Welcome to the ODU Unfiltered Throwback Thursday Series!
As we push through the postseason and stare down the long wait of the offseason, we’re keeping the Monarch spirit alive. Every Thursday until football season kicks off, we’re opening the vault.
We’re talking about the upsets, the milestones, and the unbelievable, unforgettable moments that define Old Dominion basketball and football. Whether you were in the stands losing your voice, pacing around your living room, or you’re a newer fan catching up on the history, this series is for you.
Forty-one years ago, Tracy Claxton and Medina Dixon walked into Texas and put on a rebounding masterclass, physically breaking Georgia to secure Old Dominion's third national championship.
Let’s set the scene: March 31, 1985. The Frank Erwin Center in Austin, Texas.
When we talk about the gold standard of Old Dominion athletics, all roads eventually lead back to the 1980s Lady Monarchs. Long before the modern era of super-teams and massive television deals, ODU wasn't just a participant in women’s college basketball—they were a blue blood.
Head coach Marianne Stanley had already built a powerhouse in Norfolk, but her 1984-85 squad took it to another level. They were deep, they were relentless, and they played with a physical, bruising edge that made opposing teams miserable. After navigating a brutal tournament bracket, they carried a 30-3 record into the national title game.
Waiting for them was the University of Georgia.
The Lady Bulldogs weren't a Cinderella story. They were a juggernaut featuring two future Hall of Famers in Teresa Edwards and Katrina McClain. Walking onto the floor in Austin, the tension was elite. This wasn’t going to be a track meet. It was going to be a street fight.
Blood, Sweat, and Boards
If you want to understand how ODU actually won this championship, you don't need to look at shooting percentages. You just need to look at the glass.
From the moment the ball was tipped, the paint turned into a war zone. Georgia had the size and the athleticism, but ODU had something much more dangerous: absolute, unyielding desperation.
Every missed shot was a brawl. Every loose ball ended up in a pile of bodies. At the center of that storm was senior forward Tracy Claxton.
Claxton put together one of the most superhuman performances in the history of the NCAA Tournament. She didn't just grab rebounds; she hunted them. She was a magnet to the basketball, fighting through double-teams and box-outs to pull down an astonishing 20 rebounds—11 of those coming on the offensive end. Add 17 points to that line, and you have a player who essentially willed her team’s offense to stay alive through sheer force. Whenever ODU needed a bailout, Claxton was there to rip the ball out of the air and put it right back up.
The Two-Headed Monster
But Claxton wasn’t fighting alone. On the other side of the paint, junior forward Medina Dixon was slicing through Georgia's defense like a surgeon.

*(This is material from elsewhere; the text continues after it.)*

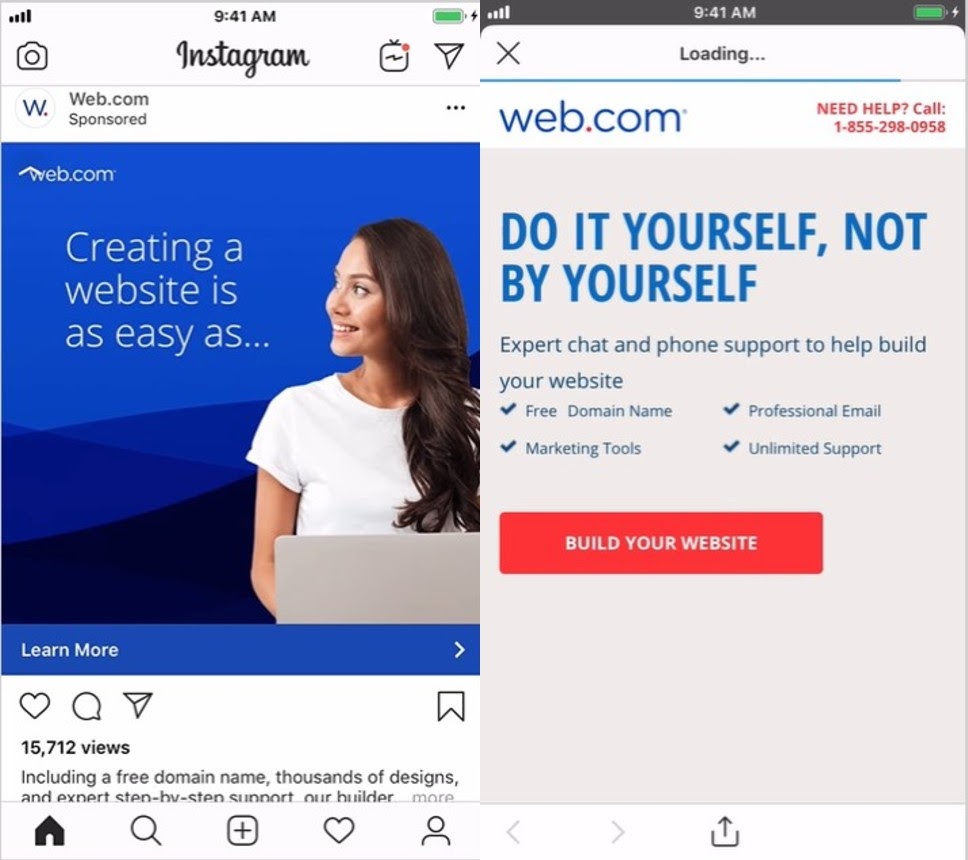This screenshot has height=860, width=968.
Task: Tap the new post plus icon
Action: (243, 830)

Dixon matched Claxton’s fiery intensity step for step. She poured in a team-high 18 points and snatched 15 rebounds of her own. Take a second to process that:
Claxton & Dixon Rebounds: 35
Entire Georgia Roster Rebounds: 44
The Lady Monarchs completely neutralized Georgia's frontcourt by refusing to give them second chances.

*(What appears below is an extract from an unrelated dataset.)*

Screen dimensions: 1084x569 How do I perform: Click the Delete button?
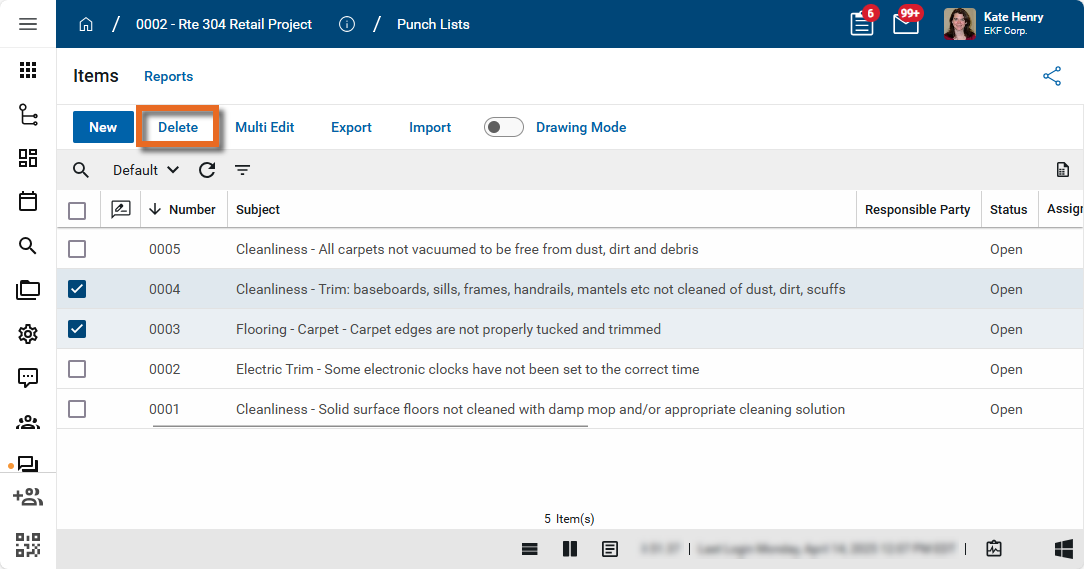(x=178, y=127)
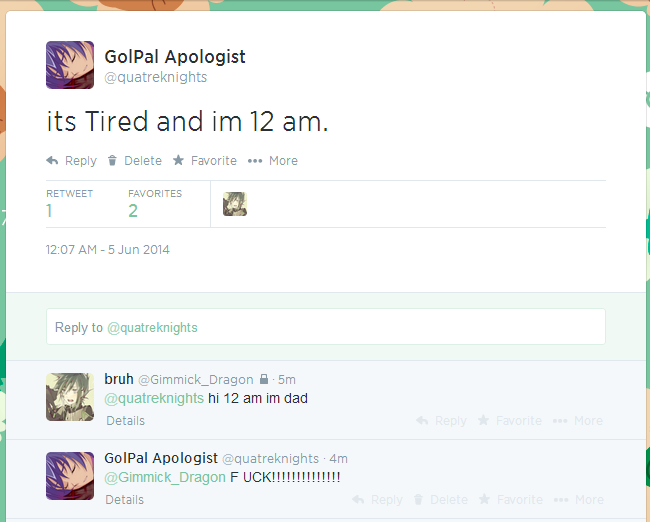Viewport: 650px width, 522px height.
Task: Reply to bruh's tweet using arrow icon
Action: click(x=422, y=421)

Despite ODU absolutely bullying the Bulldogs inside, Georgia's elite talent refused to fold. The Lady Monarchs clung to a narrow 30-27 lead as both teams headed into the locker room, beaten and exhausted.
Holding the Line
The second half was a masterclass in holding your nerve. Every single time Old Dominion threatened to pull away and put the game on ice, Georgia’s Teresa Edwards (who finished with 11 points) would engineer a desperate run to close the gap. The Erwin Center grew louder with every possession. The pressure was immense.
With the clock melting down into the final minutes, the game hanging precariously in the balance, ODU’s championship pedigree took over.
Point guard Marie Christian was the steadying force the team needed. As Georgia cranked up a frantic, desperate press to force turnovers, Christian didn't flinch. She navigated the traps, protected the basketball, and ensured ODU ate up the clock and got high-percentage looks.
When the final buzzer pierced the air in Austin, the scoreboard glowed with the final verdict: ODU 70, Georgia 65.
The bench cleared. The celebration in Texas was electric. Tracy Claxton was rightfully crowned the tournament's Most Outstanding Player, and the Lady Monarchs lifted their third overall national championship trophy.